The name of the company is escaping her at the moment, but Nettie Boykin can still remember the sequence of steps involved in the job she held decades ago in a Wayne Junction factory.
“We made ball bearings for airplanes. We’d package them in oil, seal them up in a can, then seal that can in plastic,” recalled Boykin, who moved to Germantown in 1962, raised her kids there after her husband passed away, paid off her house long ago and has no intention of moving out — ever.
It’s that kind of emotional and physical investment in the neighborhood that brought Boykin and several dozen others out to a meeting Monday night to discuss a possible historic district designation for the formerly industrial district near the Wayne Junction train station.
How would it help?
SEPTA is about to begin a long-awaited, $33 million renovation of the historic station and headhouse. City Planning Commission staff are hoping to add national and city historic designations to spur rehabilitation and adaptive reuse of the sprawling former factory and warehouse complexes.
Northwest Community Planner Matt Wysong and City Planner Laura M. Spina led the meeting, highlighting the neighborhood’s industrial past and how the designations can help re-imagine the buildings as mixed-use developments.
From the mid-1800s to the mid-1900s, the factories along the railroad tracks in Germantown and Nicetown took in shipments of raw materials and sent out tons of Philadelphia-made products each year. They included all types of textiles, ladies hosiery, glass X-ray plates, picture hangers, sheet metal, push pins, ball bearings, etching equipment that made newspaper illustrations possible, self-sharpening pencils and more.
“Wayne Junction was like a Silicon Valley back in the 1800s,” he said, noting sites like the New Glen Echo Mills, Moore Push-Pin, Blaisdell Paper Pencil Company, Max Levy Autograph Co., Brown Instrument Company and Arguto Oilless Bearing Company as key contributors to the city’s industrial heritage.
Most are now empty and some are dilapidated, but many of the buildings have a lot going for them from thick wood floors meant to support heavy machinery to intricate facade details and distinctive architecture, Wysong said.
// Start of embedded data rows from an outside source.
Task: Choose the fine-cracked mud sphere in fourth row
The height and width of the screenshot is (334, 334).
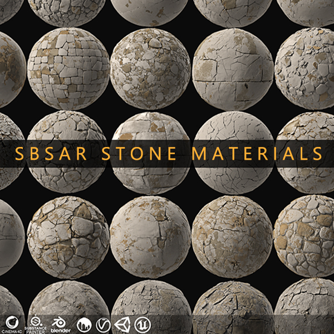Action: click(x=233, y=237)
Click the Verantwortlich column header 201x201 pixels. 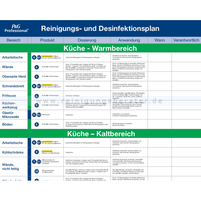[186, 40]
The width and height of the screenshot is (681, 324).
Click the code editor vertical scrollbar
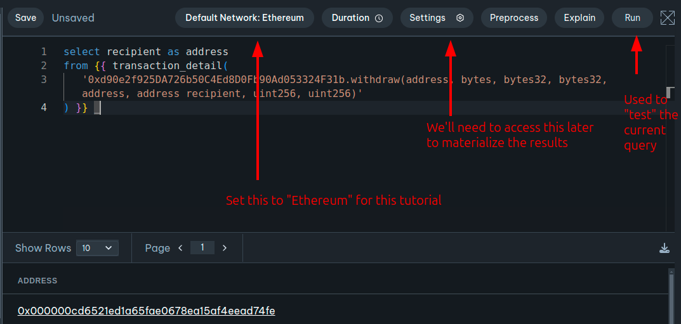pos(669,93)
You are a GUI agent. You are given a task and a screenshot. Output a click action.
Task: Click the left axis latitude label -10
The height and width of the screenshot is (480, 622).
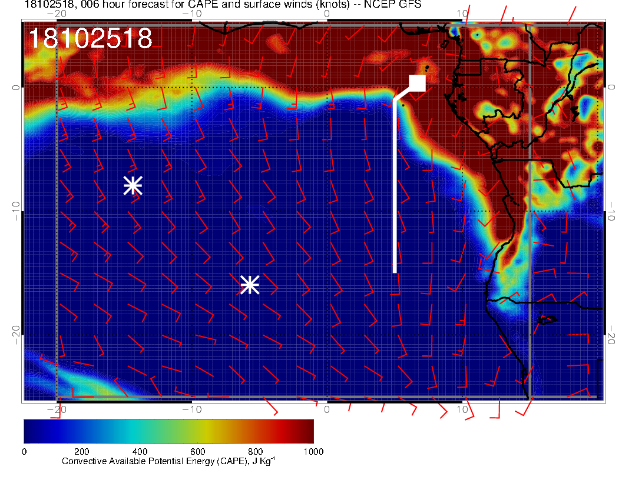coord(15,211)
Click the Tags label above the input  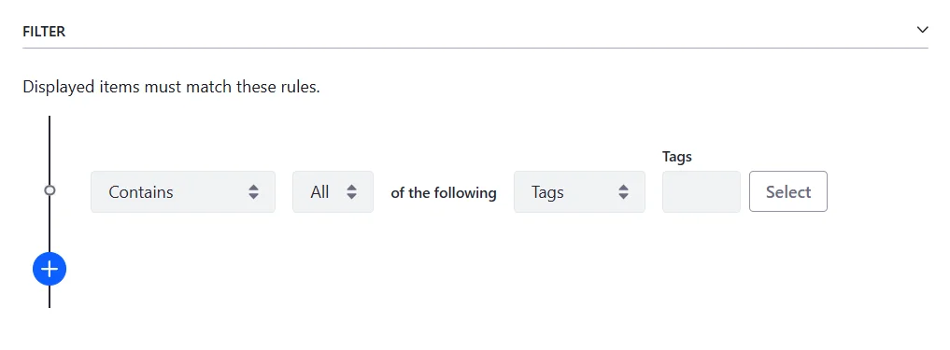pos(676,156)
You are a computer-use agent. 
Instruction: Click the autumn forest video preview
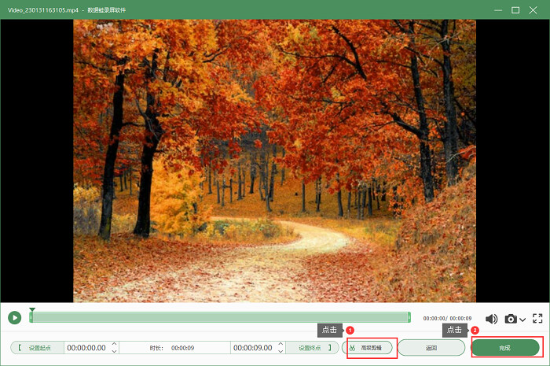(x=274, y=161)
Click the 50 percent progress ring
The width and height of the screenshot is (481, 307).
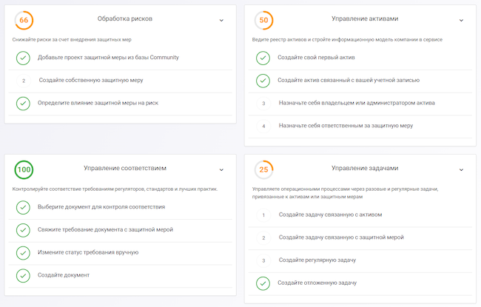tap(263, 20)
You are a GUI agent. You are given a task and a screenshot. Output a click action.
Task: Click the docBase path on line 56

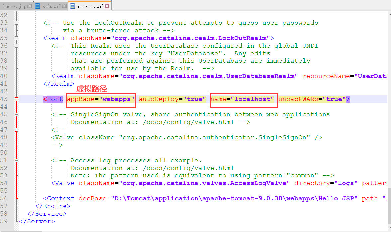(x=216, y=198)
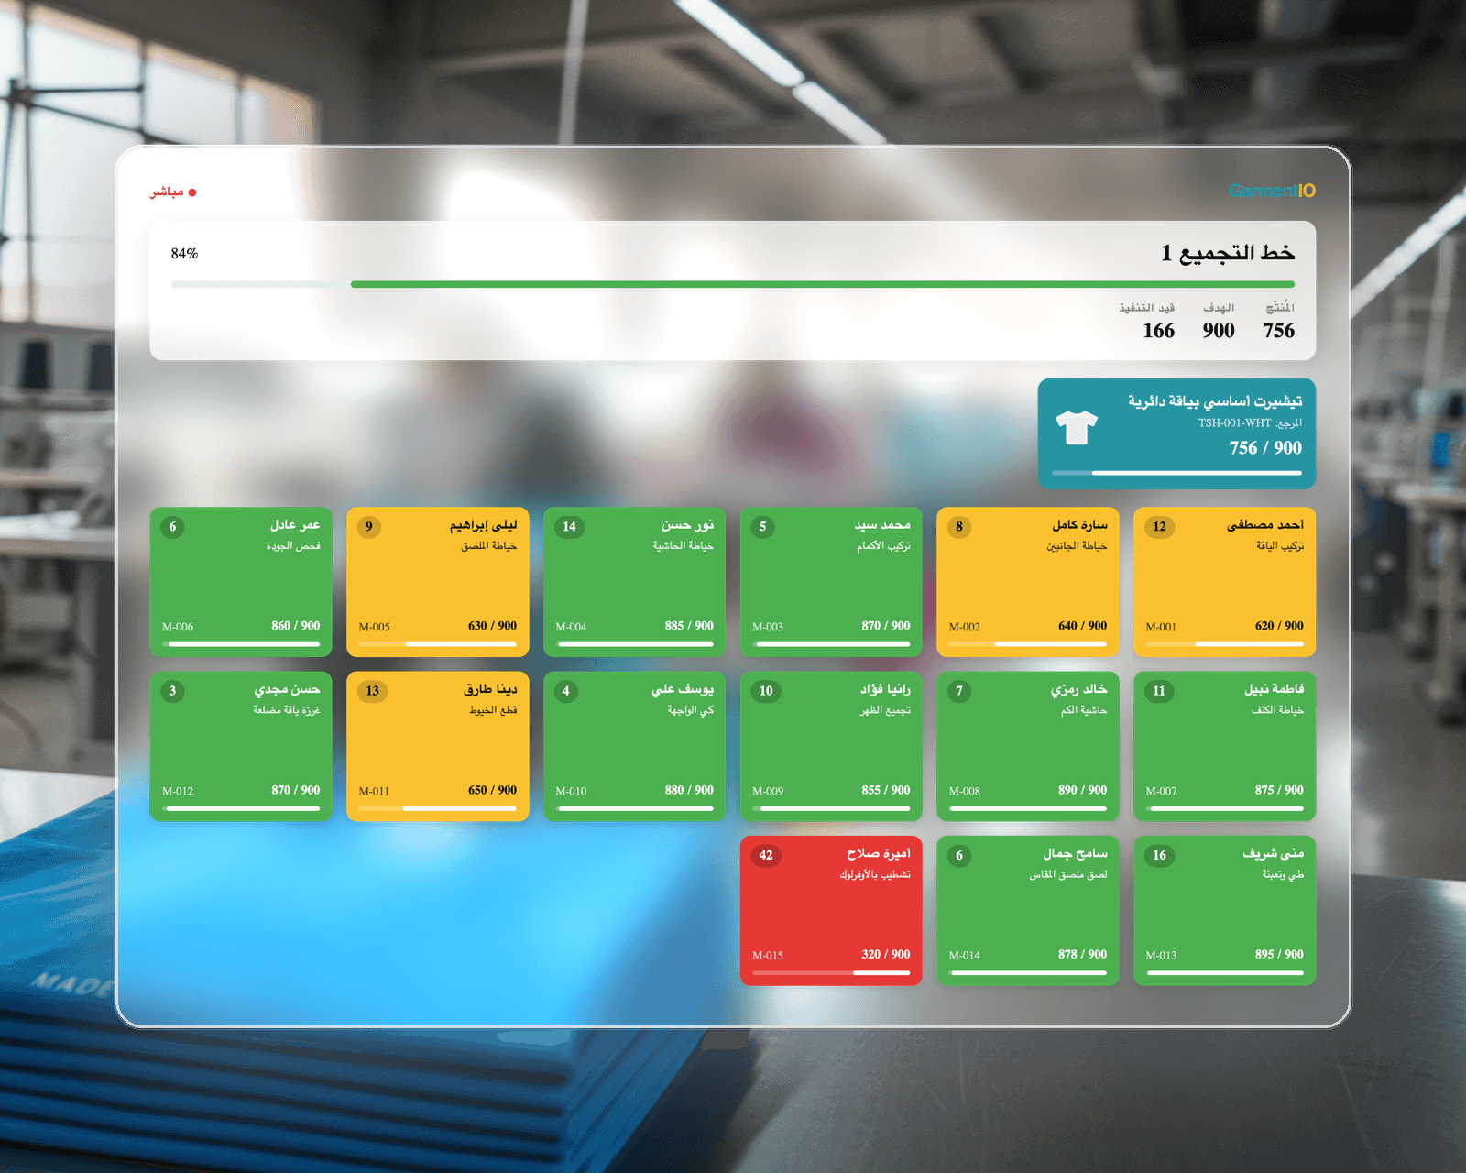Click the badge number 14 on M-004
Screen dimensions: 1466x1173
569,527
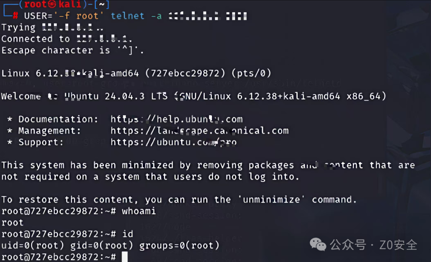431x262 pixels.
Task: Open the help.ubuntu.com documentation link
Action: pos(176,119)
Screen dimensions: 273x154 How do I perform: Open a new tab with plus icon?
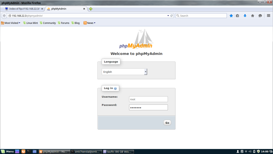[91, 9]
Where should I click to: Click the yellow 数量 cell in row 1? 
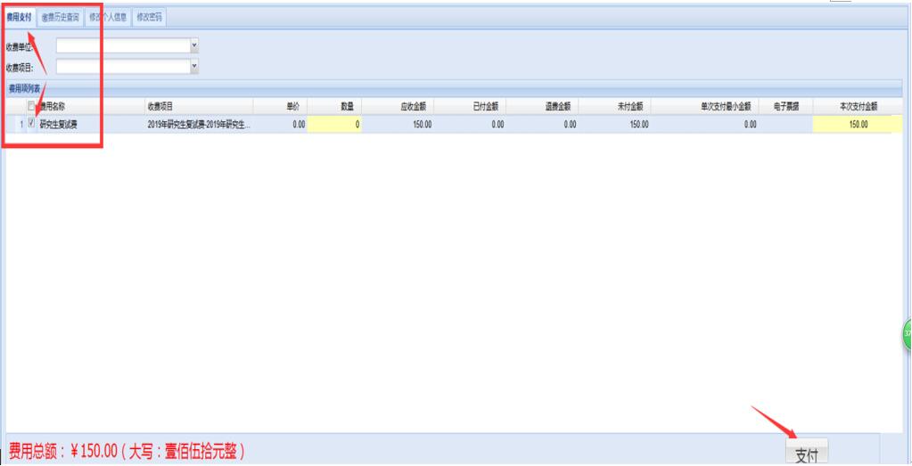[x=335, y=125]
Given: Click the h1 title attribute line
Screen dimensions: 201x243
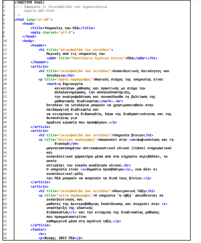Looking at the screenshot, I should pos(76,49).
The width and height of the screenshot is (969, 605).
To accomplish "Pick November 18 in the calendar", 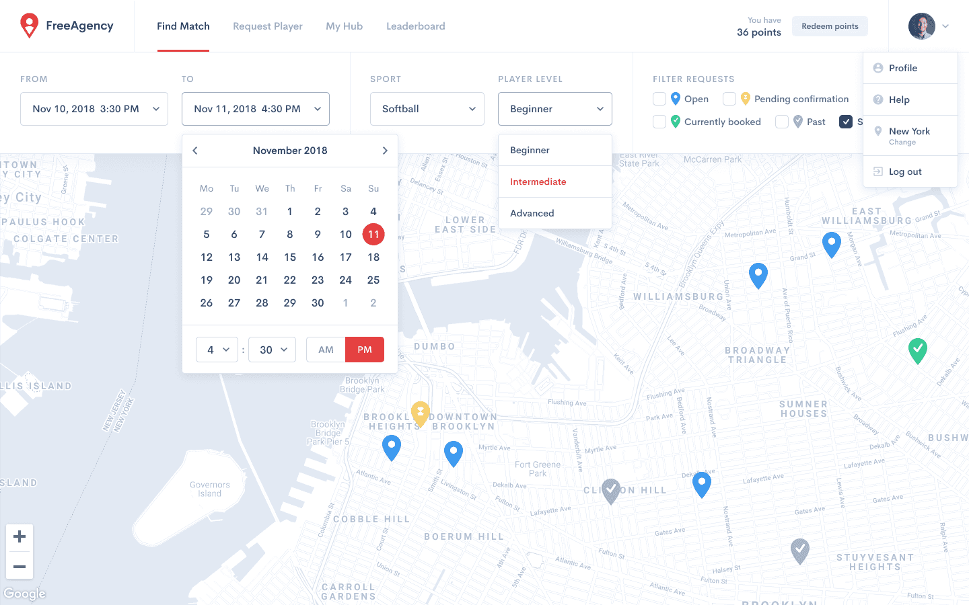I will pos(373,257).
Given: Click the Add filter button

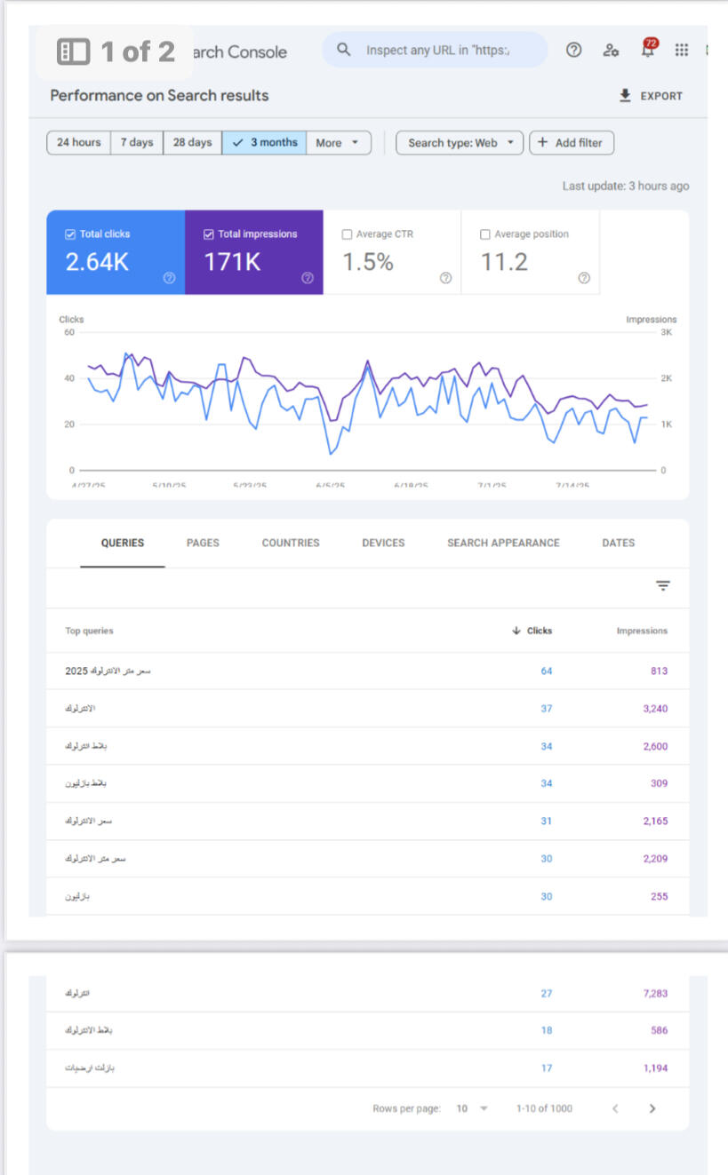Looking at the screenshot, I should [571, 143].
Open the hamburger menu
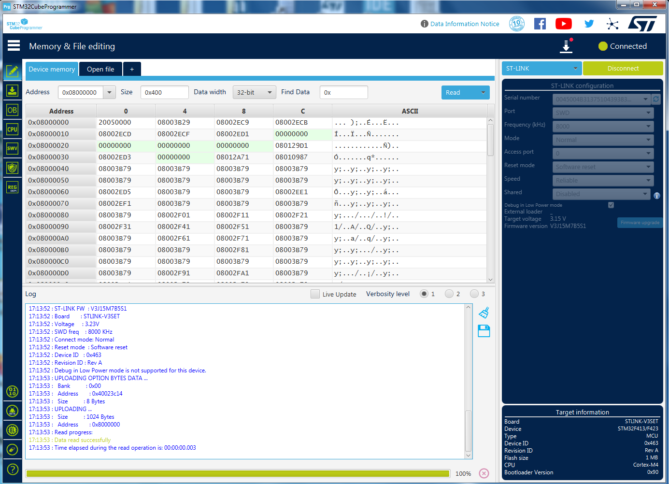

The sites are privately owned, and many have already been “up-zoned” from industrial uses to C3 commercial designation, which allows residential-commercial projects.
“If you can combine a greater density with a tax credit, it makes it easier to renovate them,” he said. The Nicetown CDC would help market the designation to potential developers, and they’re hoping local officials will get behind the effort.
“Something like this is going to be nothing but productive for the small businesses in the area,” said Majeedah Rashid, Nicetown CDC’s executive director. New retail and office spaces could provide affordable spaces for local entrepreneurs to set up shop, she said.
The tax credits cover about 20 percent of the cost of building rehab, and the new development must be in operation for five years after receiving the credit, Wysong said.
Designation a rarity in Philadelphia
Elsewhere in the city, only the Callowhill area around North Broad Street has an Industrial Historic District designation.
Wysong said the application to the Pennsylvania State Historic Preservation Review Board last winter identified 17 structures, built in stages from the late 19th to mid-20th centuries, for potential preservation and reuse. The National Park service makes the final designation.
Also, an application went in to the city’s Historical Commission, though Wysong said they haven’t yet been notified whether it will be considered. The historic preservation group Save Our Sites (SOS) identified 19 in the Wayne Junction area, PlanPhilly’s Alan Jaffe has reported.
“The real protection happens at the local level,” Wysong said.
Wysong said the state will hold a hearing on Feb. 7 to officially review the application, and they’re hopeful the city will consider the local application, too. Having both makes property owners not only eligible for the tax credits, but creates development regulations and guidelines for building rehab.
“[The city] definitely needs to get pushed so that they process that nomination,” Spina said.